Educator Stands for Napier City Council
Safe drinking water, council facilities and proper consultation are on the mind of a new candidate for Napier City Council. Jake Brookie announced he is standing for a seat on the Taradale Ward on Tuesday and is clear about the direction he would like the Council to take “the Council is about to embark on the largest spending programme in it’s recent history” says Brookie “yet some these major projects lack public support. Even councillors say that they’ve been left without information on some of them, like the proposed aquatic centre”. Brookie also believes that the Council needs to ensure Napier’s water is safe to swim in and drink.
Jake Brookie is calling on his extensive experience working with the community. He has organised youth groups, taught the community about natural hazards, planned art exhibitions as well as coordinating festivals. One of his most recognisable roles is serving as an educator at The National Aquarium of New Zealand, a Napier City Council owned facility “This makes for an unusual situation” explains Brookie “as I cannot find any record of a Council employee standing for Council before. I am proud to be an educator and my service with the Council is not my motivation for standing. I simply believe that I can help the community even more from around the Council table.”

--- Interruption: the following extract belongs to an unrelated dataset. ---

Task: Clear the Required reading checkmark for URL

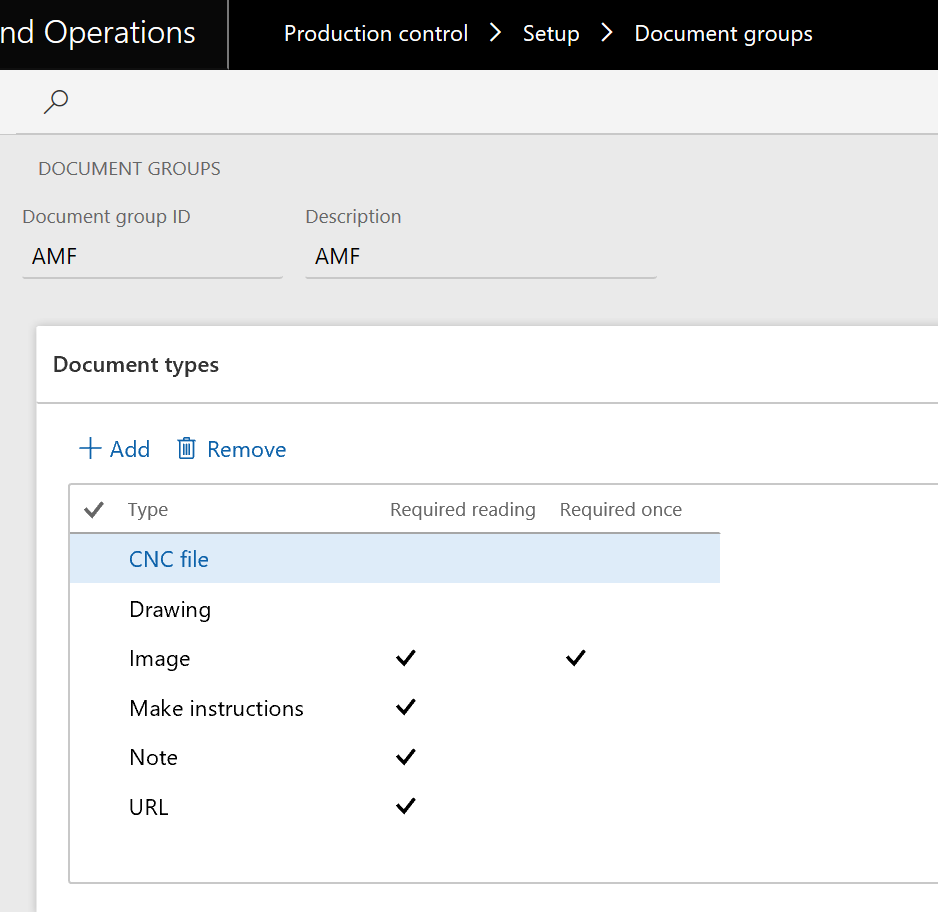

For the first time in decades, Napier councillors will be elected from Wards only. Jake lives in the Taradale Ward and has some fresh ideas for his community “E-commerce is impacting local retailers around the country, especially small business. I’d like to see more free parking days in winter to help retailers through the quiet season. We can pay for this by allowing advertising on parking meter ticket boxes.” Having a councillor at the Taradale Library each weekend for informal enquiries is also on Brookie’s list.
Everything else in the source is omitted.